Pachyderm

Overview
Concepts
- Pachyderm File System (PFS)
- Pachyderm Processing System (PPS)
Useful
- Inspect container
Tutorials
- Beginner Tutorial
Appendix A: Definitions
Appendix B: Files

Overview

Pachyderm is a data-lake which offers complete version control for data and leverages the container ecosystem to provide reproducible data processing.

Containers for data version control
Uses kubernetes as scheduler

Concepts

Pachyderm File System (PFS)

Input data will be found in /pfs/<input_repo_name>
Output data should always be written to /pfs/out

Pachyderm Processing System (PPS)

Specified using JSON
Creating a pipeline will run our code on every finished commit in the repo, and all future commits.

Useful

Inspect container

Of course this varies depending on how you're running the container, but in the case of using Kubernetes and Minikube, we

Tutorials

Beginner Tutorial

Reference.

Creating the repo

pachctl create-repo data

pachctl list-repo

Adding data

pachctl put-file data master sales -c -f https://raw.githubusercontent.com/pachyderm/pachyderm/v1.3.2/doc/examples/fruit_stand/set1.txt

-c specifies to start a commit, add data, then finish the commit
-f tells it where to read data from (can be a file, url, etc.)

pachctl list-repo

We can also view the specific commit we just made:

pachctl list-commit data

Even view the file we just added!

pachctl get-file data master sales

Creating a pipeline

See here for the JSON file specifying the pipeline.

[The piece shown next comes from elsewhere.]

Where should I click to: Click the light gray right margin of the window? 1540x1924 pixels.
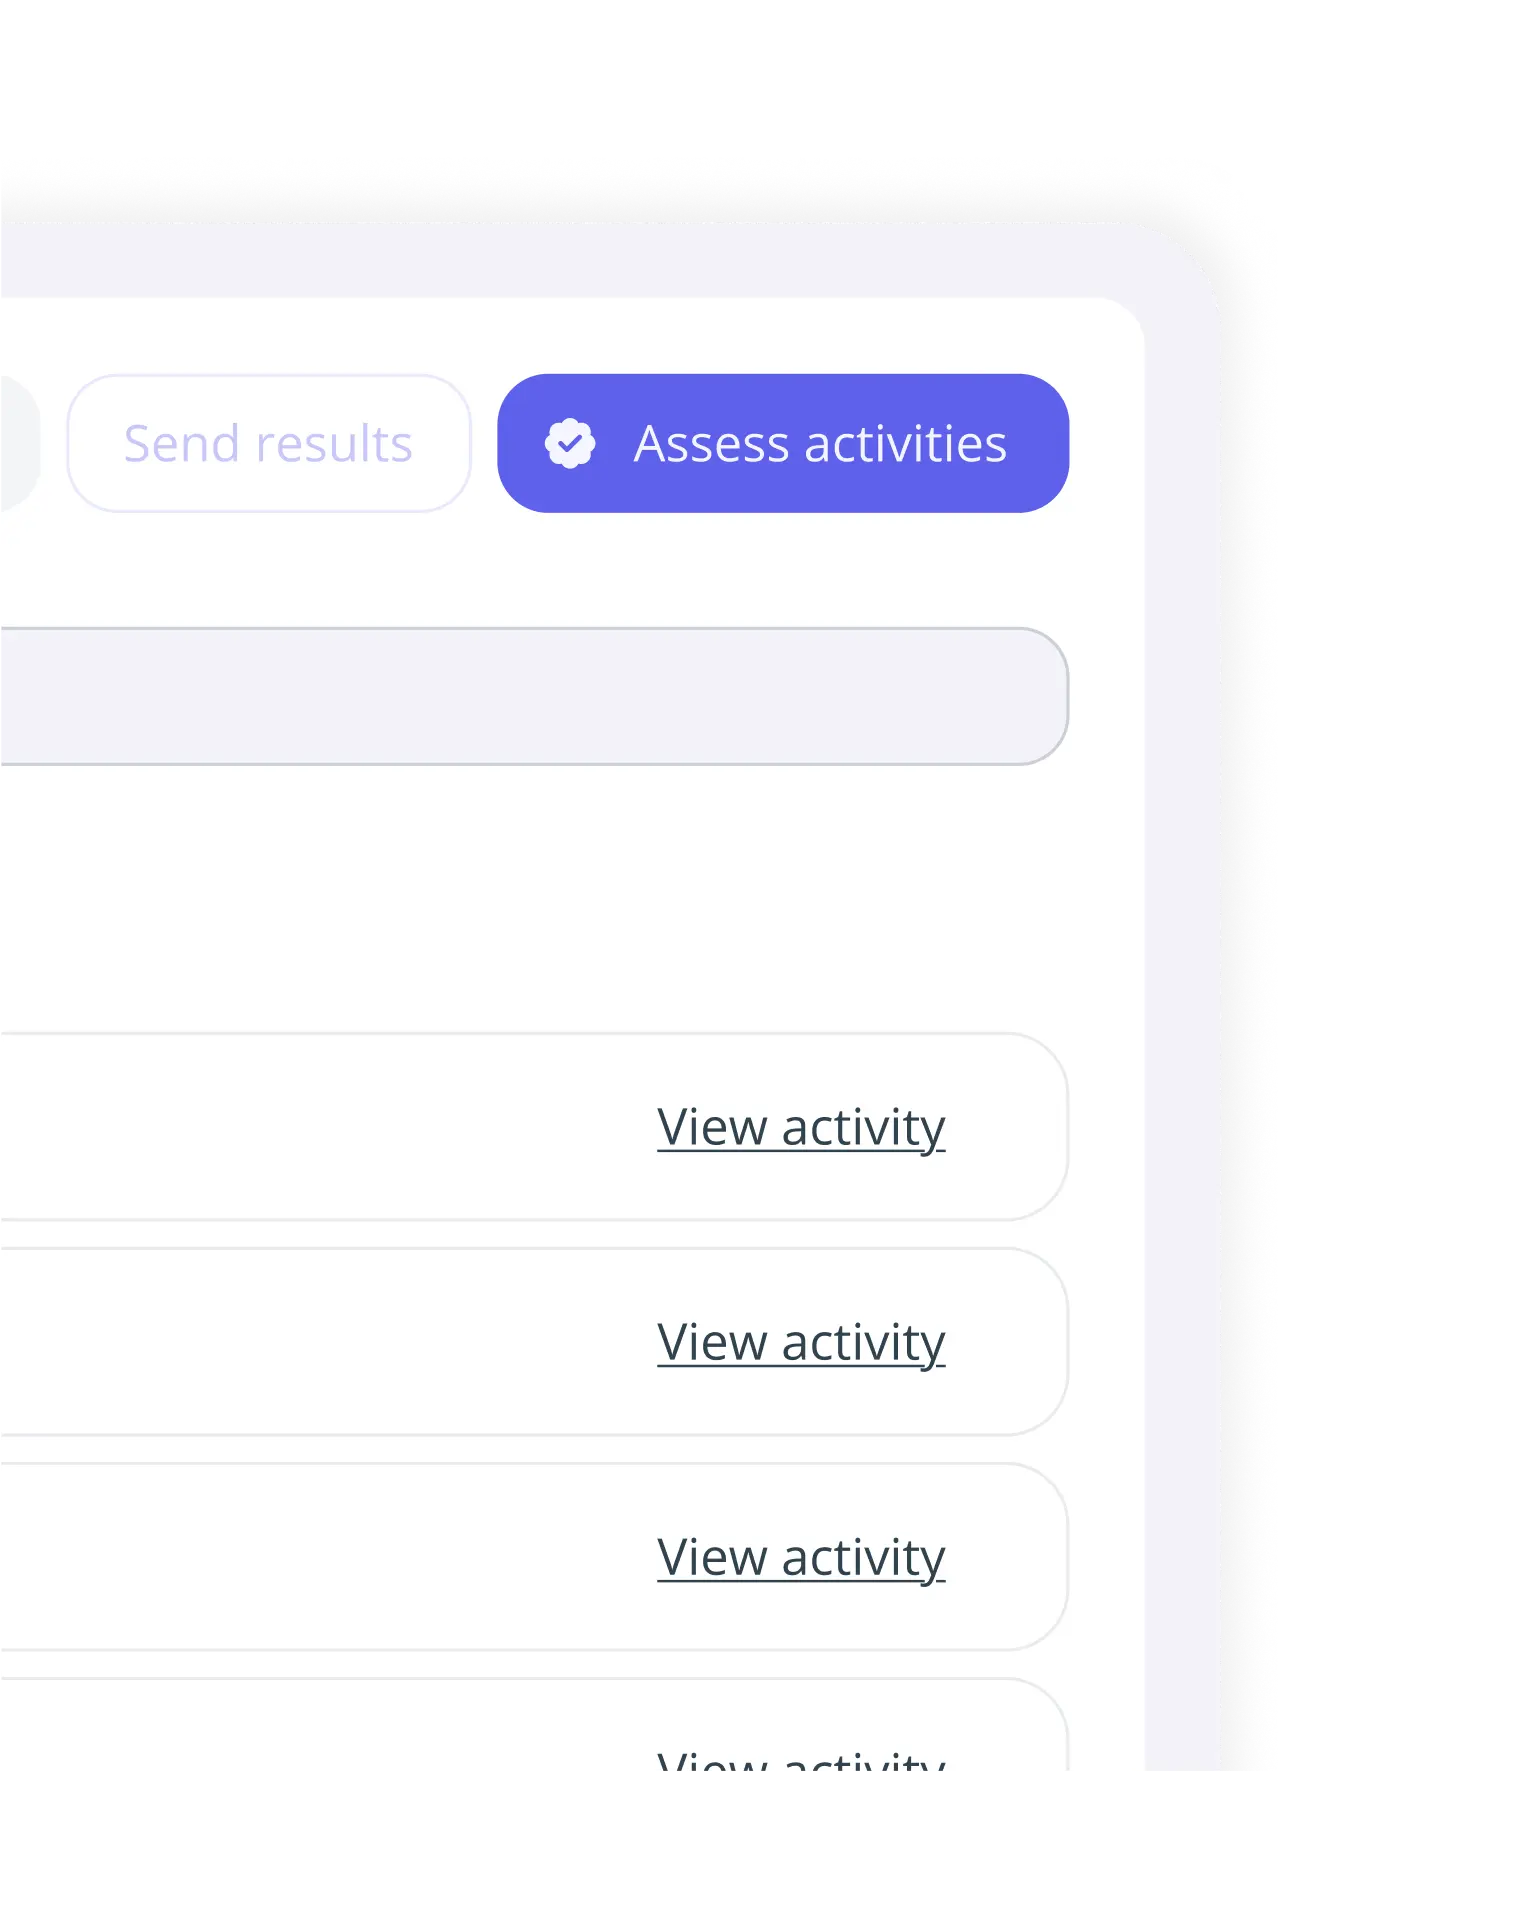[x=1183, y=1000]
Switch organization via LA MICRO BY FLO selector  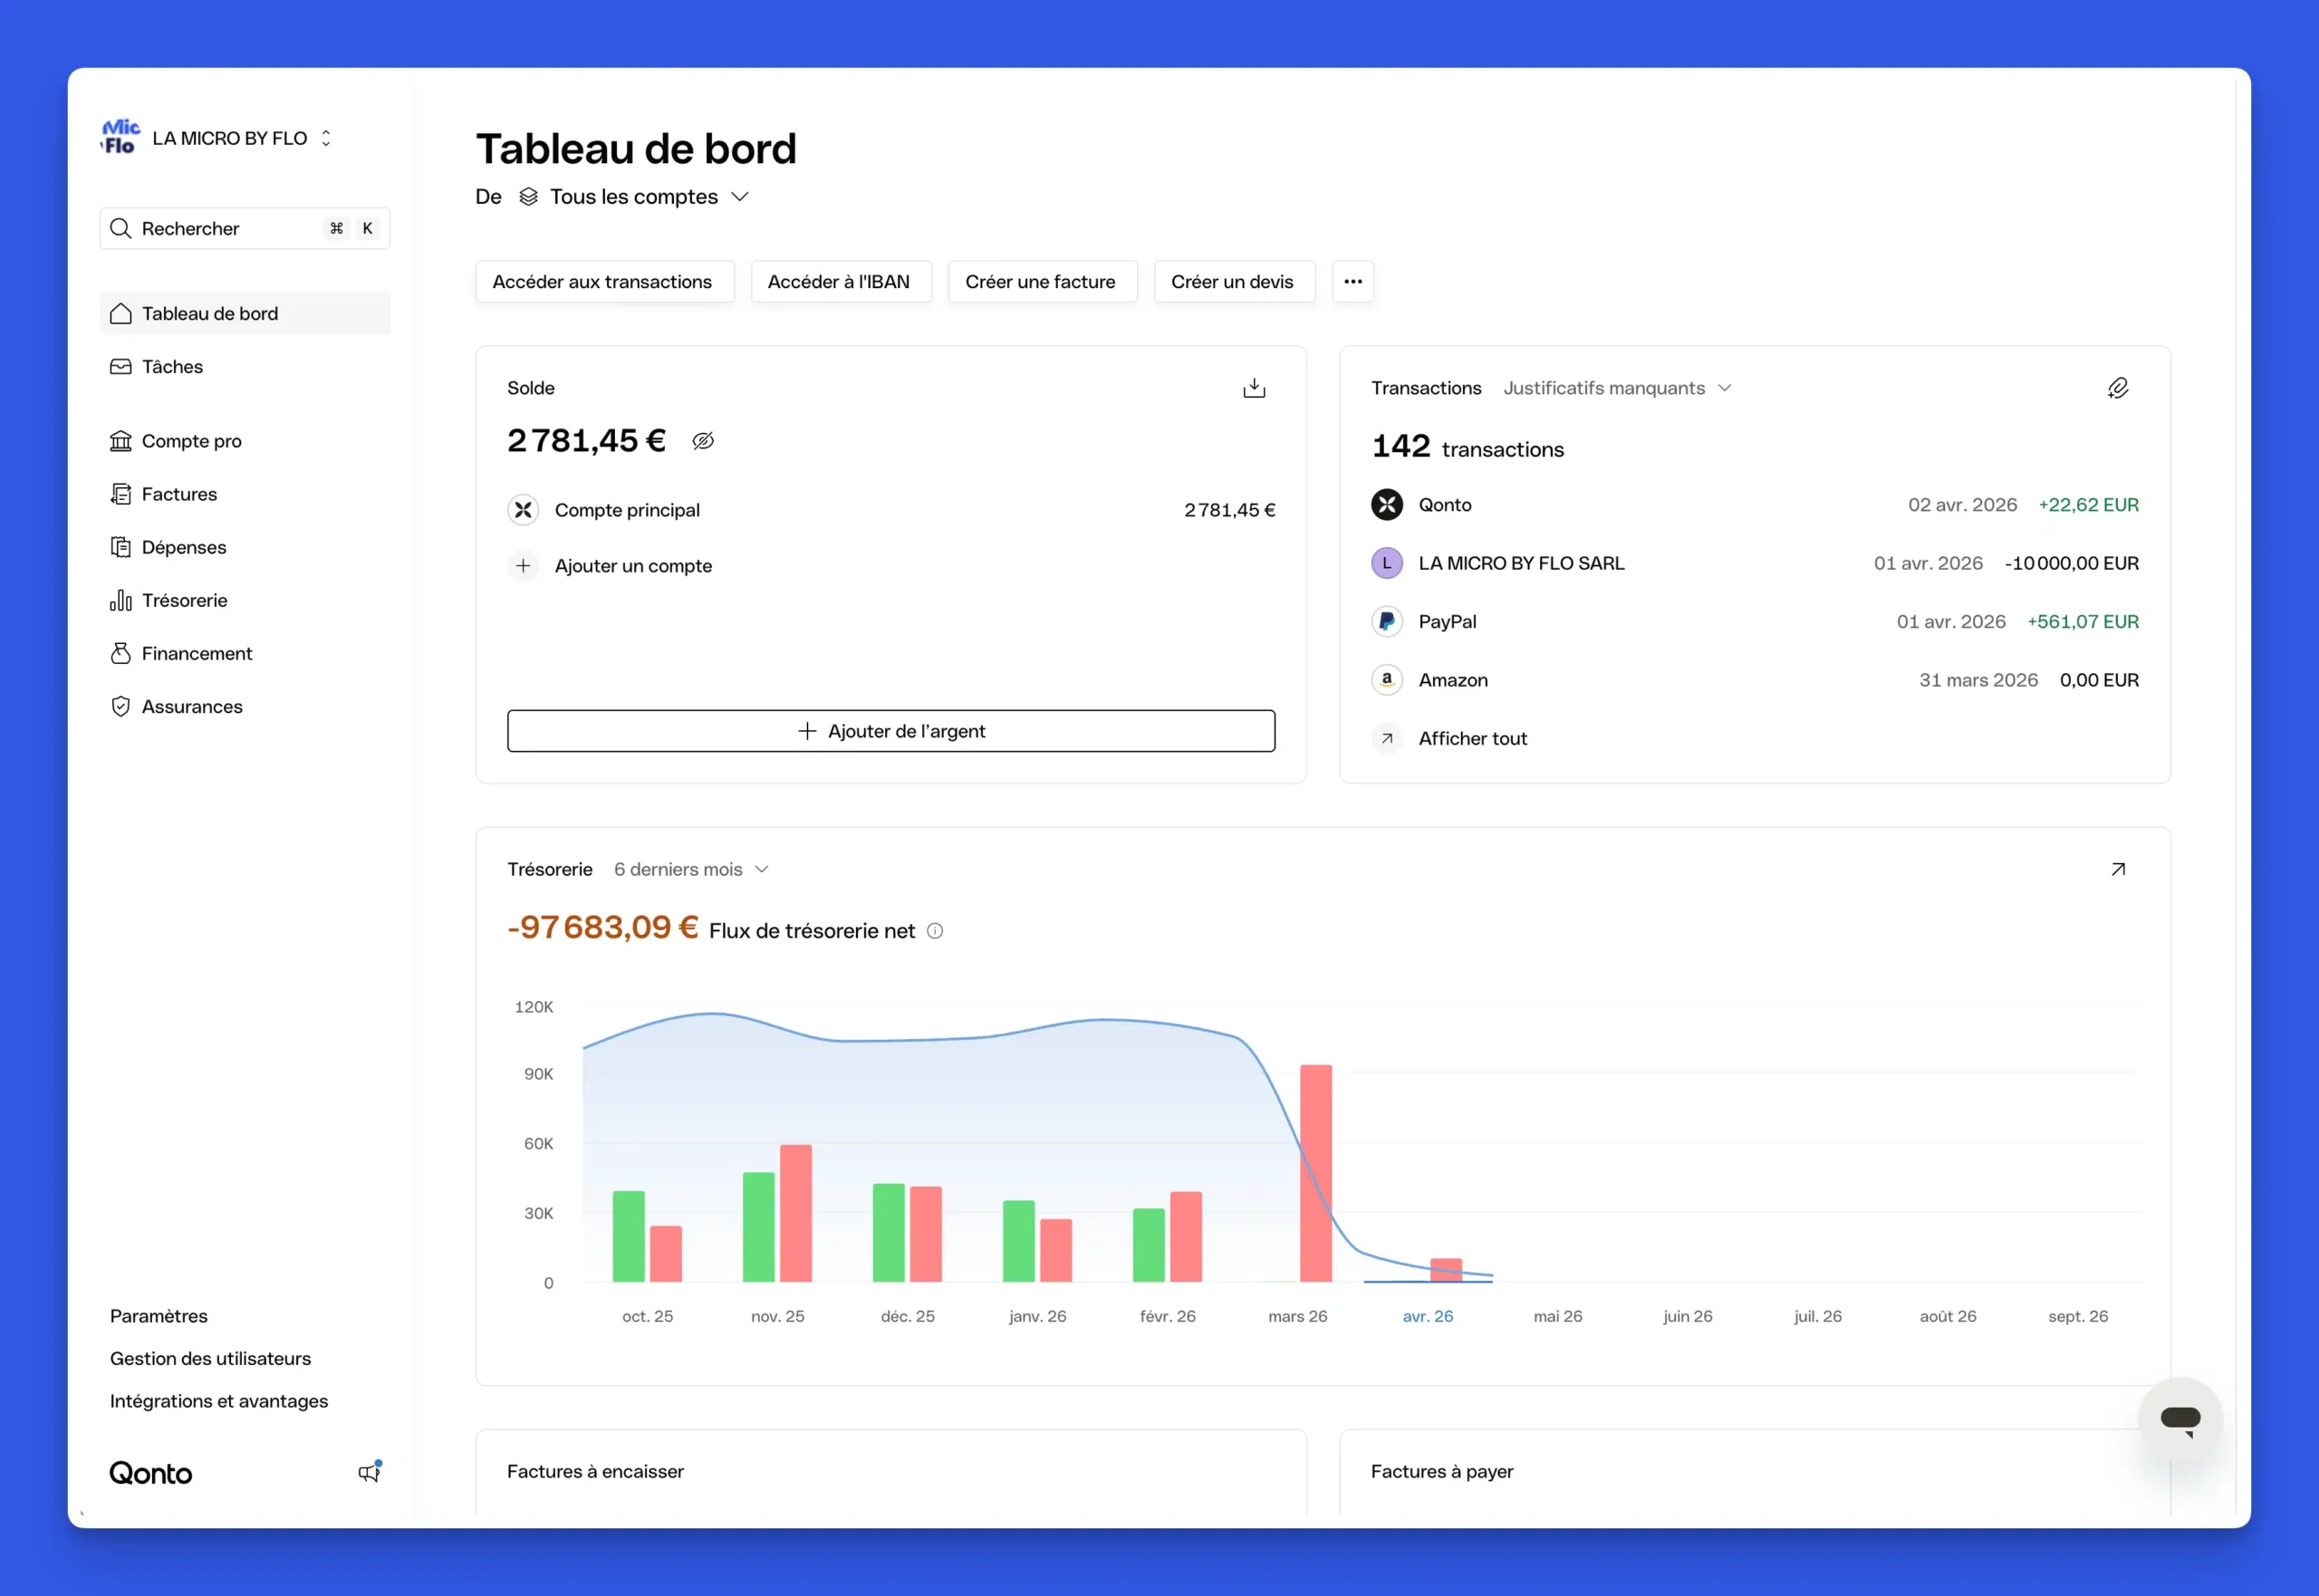pyautogui.click(x=230, y=138)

pachctl create-pipeline -f https://raw.githubusercontent.com/pachyderm/pachyderm/v1.3.2/doc/examples/fruit_stand/pipeline.json

pachctl list-job

pachctl list-repo

Reading the output

pachctl get-file sum f963c94e10ec46f5afadfd290e7ae199/0 apple

Processing more data

Transformation is a map, and so data is processed incrementally
commit has a parental structure => tracks how they change over time

So let's add some more data.

pachctl put-file data master sales -c -f https://raw.githubusercontent.com/pachyderm/pachyderm/v1.3.2/doc/examples/fruit_stand/set2.txt

Which should have triggered a recomputation:

pachctl list-job

Aaaand thus our output data should also change, right?!

pachctl get-file sum f963c94e10ec46f5afadfd290e7ae199/1 apple

And it has! Great!

Exploring the file system

Can mount the file system of the container!!

mkdir -p ~/pfs && pachctl mount ~/pfs &  # background the process because it blocks

tree ~/pfs

That is just awesome!

To unmount we simply do pachctl unmount ~/pfs. If you add the flag -a it will remove all Pachyderm FUSE mounts.

Using mount you can read, write, etc. as you would with regular files, but to be able to make any changes you have to start a commit first. Then, when you're finished doing the do, you finish the commit, and all is well.

Appendix A: Definitions

repo: highest level primitive in PFS. Generally dedicated to a single source of data.
commit: immutable snapshot of data.

Appendix B: Files

{
  "pipeline": {
    "name": "filter"
  },
  "transform": {
    "cmd": [ "sh" ],
    "stdin": [
        "for fruit in apple orange banana; do",
        "   grep $fruit /pfs/data/sales | awk '{print $2}' >>/pfs/out/$fruit",
        "done"
    ]
  },
  "parallelism_spec": {
    "strategy": "CONSTANT",
    "constant": 1
  },
  "inputs": [
    {
      "repo": {
        "name": "data"
      },
      "method": "map"
    }
  ]
}
{
  "pipeline": {
    "name": "sum"
  },
  "transform": {
    "cmd": [ "sh" ],
    "stdin": [
        "for fruit in apple orange banana; do",
        "   { cat /pfs/prev/$fruit || echo 0; cat /pfs/filter/$fruit; } | awk '{s+=$1} END {print s}' > /pfs/out/$fruit",
        "done"
    ],
    "overwrite": true
  },
  "parallelism_spec": {
    "strategy": "CONSTANT",
    "constant": 1
  },
  "inputs": [
    {
      "repo": {
        "name": "filter"
      },
      "method": {
        "partition": "FILE",
        "incremental": "DIFF"
      }
    }
  ]
}